Гаспар побледнел, как полотно.

— Как я могу желать ему смерти? — ответил он наконец. — Что за мысли у тебя, Лучано?

— Тогда не будь таким нетерпеливым. Нет, вы только посмотрите, какой резвый монашек! Ты всегда такой? Всегда дуешься? Злишься неизвестно на что? Сеешь раздор? Почему бы тебе не относиться ко всему спокойнее? Представь, что ты в отпуске. В Риме есть на что посмотреть. Кстати, как прошла твоя встреча с кардиналом Кьярамонти?

— Что?

— Твоя встреча.

— А откуда тебе известно?..

Они пристально посмотрели друг на друга. Сказать ему правду? Рассказать все? Уместно ли это? Крохотные голубые, почти прозрачной голубизны, глазки монсиньора, пронзительные и холодные, смотрели на монаха, страстно сверкая.

— Что ему было нужно?

— Ничего. Мы играли в карты.

— В карты?

— В покер. И я проигрался в пух и прах.

Монсиньор преувеличенно весело хохотнул, а затем неодобрительно покачал головой.

— Мне кажется, что не подобает так обходиться с нашими гостями. Что взбрело в голову этому Кьярамонти?
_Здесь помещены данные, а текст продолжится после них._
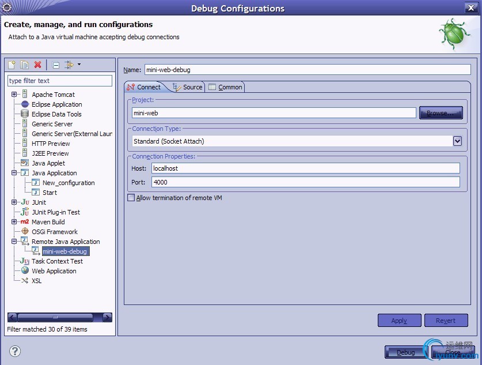The width and height of the screenshot is (482, 365).
Task: Click into the Port input field
Action: (305, 182)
Кто еще там был кроме его высокопреосвященства?

— Монсиньор Луиджи Бруно и архиепископ Пьетро Ламбертини.

— Иными словами, la crème, de la crème,[5] — сказал Лучано тоном, который привел брата Гаспара в легкое замешательство: ироничным, отрешенным, неискренним и почти презрительным. — Ну, а кроме покера, чем вы еще занимались?

— Разговаривали.

— Разговаривали, значит! — сказал Лучано с волнением, причины которого были непонятны брату Гаспару. — Выходит, его высокопреосвященство только и знает, что разговаривать?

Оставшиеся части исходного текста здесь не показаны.